◆ 数据行 ◆

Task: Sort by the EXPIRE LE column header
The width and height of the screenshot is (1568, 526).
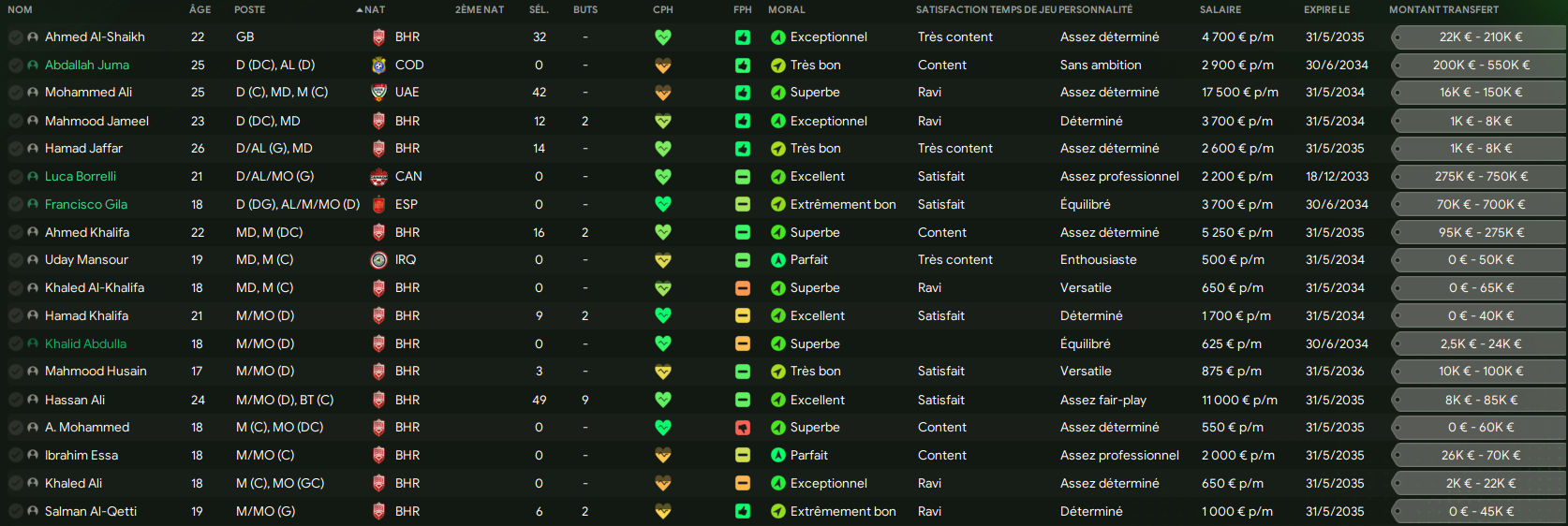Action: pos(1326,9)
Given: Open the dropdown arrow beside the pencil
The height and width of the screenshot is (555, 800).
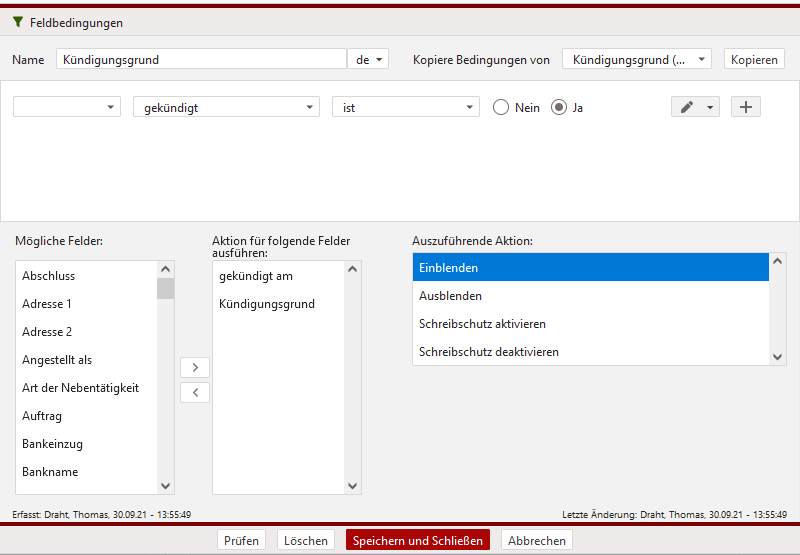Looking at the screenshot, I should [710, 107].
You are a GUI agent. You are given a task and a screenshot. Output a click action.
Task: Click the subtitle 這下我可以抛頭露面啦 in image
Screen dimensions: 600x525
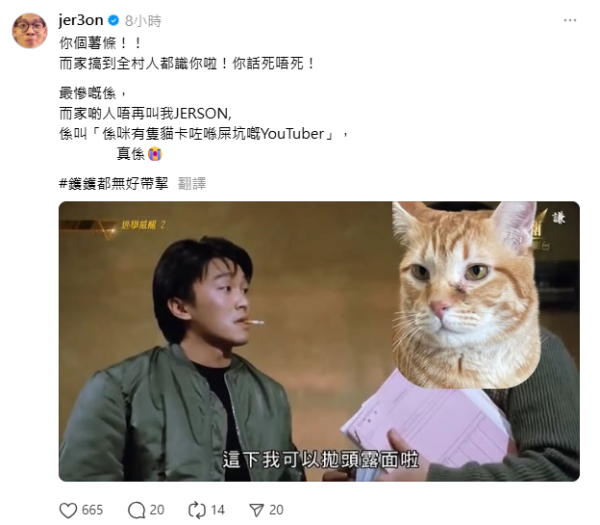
--
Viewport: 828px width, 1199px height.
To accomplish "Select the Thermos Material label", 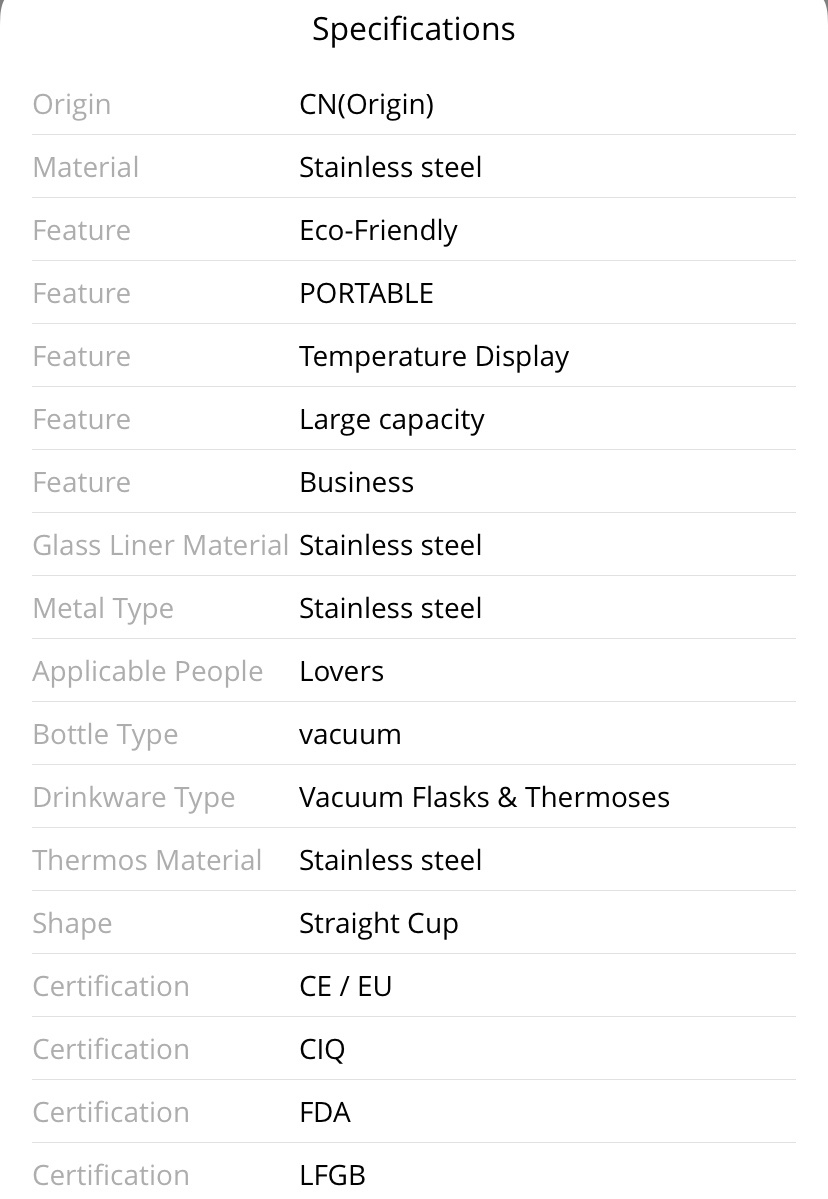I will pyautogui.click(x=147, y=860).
--
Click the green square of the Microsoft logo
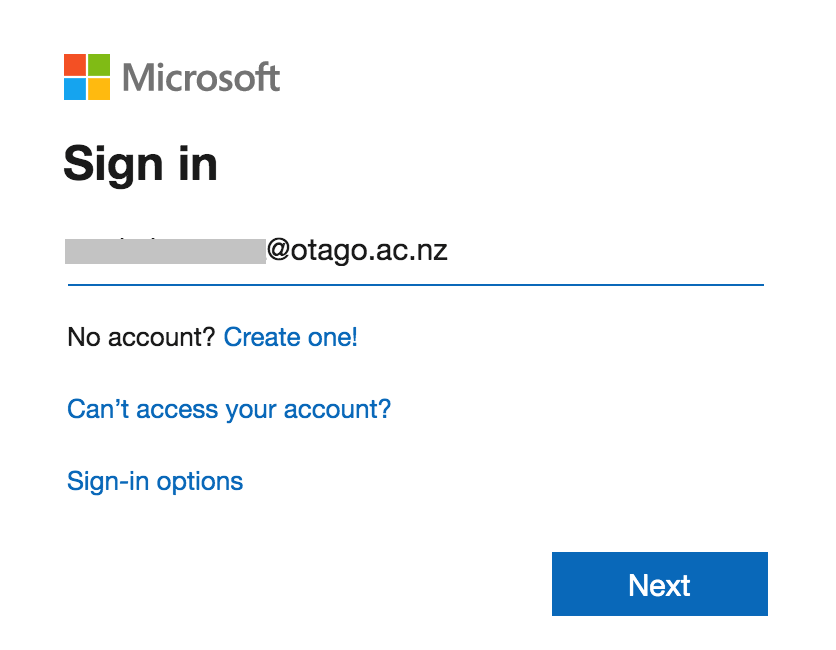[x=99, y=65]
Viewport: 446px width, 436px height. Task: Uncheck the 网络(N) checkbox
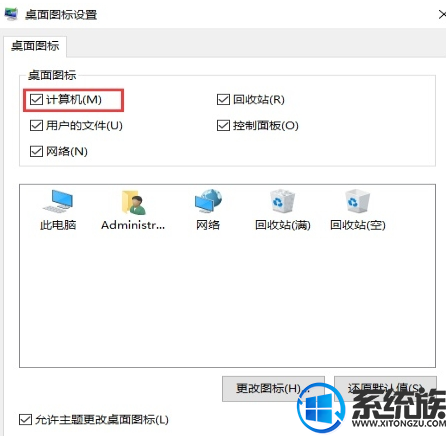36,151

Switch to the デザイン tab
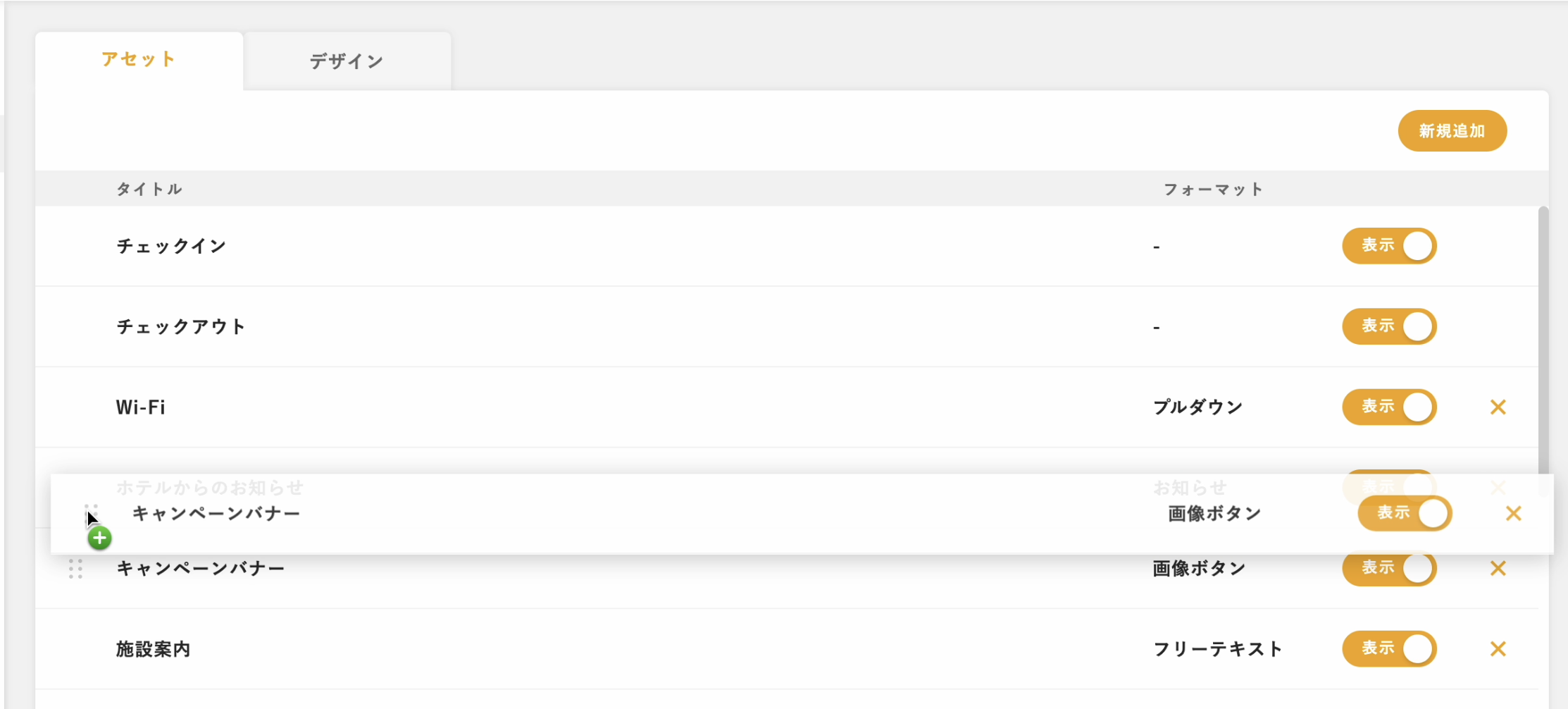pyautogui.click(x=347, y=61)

◆ 练习 ◆
把上面条目中从含有“Given: Open the”的那一行到含有“Looking at the”的那一行逐字抄写下来，首尾两行都包括在内。图片不要抄进答案。

◆ 回答 ◆
Given: Open the dropdown arrow beside the pencil
The height and width of the screenshot is (555, 800).
Looking at the screenshot, I should [710, 107].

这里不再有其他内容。